Task statement —
Please restate, word for word, the lines below that begin at the one with "Task: Click the Create breadcrumb item" and end at the one with "Select the 평점 tab". Leave out all other lines.

[Stored data entries]
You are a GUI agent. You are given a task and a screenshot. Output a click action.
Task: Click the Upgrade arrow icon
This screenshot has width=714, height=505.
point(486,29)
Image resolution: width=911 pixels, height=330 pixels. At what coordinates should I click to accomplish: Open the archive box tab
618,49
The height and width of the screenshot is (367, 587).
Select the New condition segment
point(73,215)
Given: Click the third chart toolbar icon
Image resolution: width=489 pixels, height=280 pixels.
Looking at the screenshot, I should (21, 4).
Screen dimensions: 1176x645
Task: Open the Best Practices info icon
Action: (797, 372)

* * *

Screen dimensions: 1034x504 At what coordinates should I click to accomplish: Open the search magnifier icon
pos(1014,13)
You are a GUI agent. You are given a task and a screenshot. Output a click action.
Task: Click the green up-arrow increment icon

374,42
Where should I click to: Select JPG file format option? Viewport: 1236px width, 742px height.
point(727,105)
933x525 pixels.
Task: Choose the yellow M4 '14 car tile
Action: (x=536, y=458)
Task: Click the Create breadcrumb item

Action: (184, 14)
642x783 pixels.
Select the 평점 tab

Answer to this exercise —
Task: Click the Create breadcrumb item

Action: (184, 14)
642x783 pixels.
Select the 평점 tab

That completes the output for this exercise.